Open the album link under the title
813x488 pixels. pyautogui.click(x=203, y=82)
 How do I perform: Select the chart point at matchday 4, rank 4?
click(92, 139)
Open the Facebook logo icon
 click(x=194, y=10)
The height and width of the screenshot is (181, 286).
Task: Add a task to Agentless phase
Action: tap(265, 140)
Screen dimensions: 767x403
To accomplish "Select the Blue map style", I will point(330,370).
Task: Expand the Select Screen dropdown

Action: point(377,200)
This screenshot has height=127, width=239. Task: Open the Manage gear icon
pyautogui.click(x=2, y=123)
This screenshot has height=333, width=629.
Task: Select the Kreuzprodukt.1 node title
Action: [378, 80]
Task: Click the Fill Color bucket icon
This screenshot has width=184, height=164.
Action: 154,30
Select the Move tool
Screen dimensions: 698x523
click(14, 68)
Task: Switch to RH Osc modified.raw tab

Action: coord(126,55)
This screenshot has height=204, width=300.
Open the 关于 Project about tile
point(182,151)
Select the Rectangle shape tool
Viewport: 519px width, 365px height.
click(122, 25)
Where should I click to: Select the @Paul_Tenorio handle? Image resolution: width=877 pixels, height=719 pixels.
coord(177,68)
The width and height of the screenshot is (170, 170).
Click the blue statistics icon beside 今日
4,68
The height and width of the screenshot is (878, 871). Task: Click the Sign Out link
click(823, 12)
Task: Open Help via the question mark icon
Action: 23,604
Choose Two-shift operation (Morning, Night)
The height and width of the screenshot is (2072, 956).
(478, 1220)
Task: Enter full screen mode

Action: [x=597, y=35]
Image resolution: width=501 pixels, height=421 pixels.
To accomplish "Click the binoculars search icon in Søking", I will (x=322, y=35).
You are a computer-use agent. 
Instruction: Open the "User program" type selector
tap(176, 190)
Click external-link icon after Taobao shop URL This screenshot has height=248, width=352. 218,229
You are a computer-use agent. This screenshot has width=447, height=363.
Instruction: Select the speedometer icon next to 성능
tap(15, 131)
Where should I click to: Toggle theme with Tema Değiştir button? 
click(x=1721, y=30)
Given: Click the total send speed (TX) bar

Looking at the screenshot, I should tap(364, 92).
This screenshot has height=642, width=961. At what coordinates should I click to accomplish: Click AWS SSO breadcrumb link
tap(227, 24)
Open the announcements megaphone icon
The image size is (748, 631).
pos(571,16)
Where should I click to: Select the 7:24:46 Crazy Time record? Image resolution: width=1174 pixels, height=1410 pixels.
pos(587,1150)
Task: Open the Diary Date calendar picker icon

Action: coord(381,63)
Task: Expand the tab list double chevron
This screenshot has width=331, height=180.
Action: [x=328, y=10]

•••

◆ **ASSIGNED TASK**
Across all the entries above, count each line that has the word "computer" in it, and give only the count.

◆ **ANSWER TO THE EXERCISE**
2